- [Work required]
Given the listing below, output exactly the line containing "Where should I" and every line after it through the end.

--- START ---

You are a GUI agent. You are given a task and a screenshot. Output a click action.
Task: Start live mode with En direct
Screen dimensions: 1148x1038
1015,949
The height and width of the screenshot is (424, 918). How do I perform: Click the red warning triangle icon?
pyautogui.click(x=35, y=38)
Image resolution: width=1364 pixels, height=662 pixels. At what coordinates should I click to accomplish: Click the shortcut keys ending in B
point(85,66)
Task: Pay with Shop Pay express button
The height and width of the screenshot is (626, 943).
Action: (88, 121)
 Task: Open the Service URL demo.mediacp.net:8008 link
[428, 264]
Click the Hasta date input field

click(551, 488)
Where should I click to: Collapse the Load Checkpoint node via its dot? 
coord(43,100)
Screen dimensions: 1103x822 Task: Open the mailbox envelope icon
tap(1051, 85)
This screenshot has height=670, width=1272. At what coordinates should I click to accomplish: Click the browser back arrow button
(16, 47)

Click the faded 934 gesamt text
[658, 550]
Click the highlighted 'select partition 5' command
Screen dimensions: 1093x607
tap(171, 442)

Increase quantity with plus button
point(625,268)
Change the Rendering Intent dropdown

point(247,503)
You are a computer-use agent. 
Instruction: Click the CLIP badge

--- END ---

- [Finished exercise]
Where should I click to: Collapse the Load Checkpoint node via its dot? 
coord(43,100)
Screen dimensions: 1103x822 Task: Open the mailbox envelope icon
tap(1051, 85)
This screenshot has height=670, width=1272. At what coordinates should I click to accomplish: Click the browser back arrow button
(16, 47)

Click the faded 934 gesamt text
[658, 550]
Click the highlighted 'select partition 5' command
Screen dimensions: 1093x607
tap(171, 442)

Increase quantity with plus button
point(625,268)
Change the Rendering Intent dropdown

point(247,503)
You are a computer-use agent. 
Instruction: Click the CLIP badge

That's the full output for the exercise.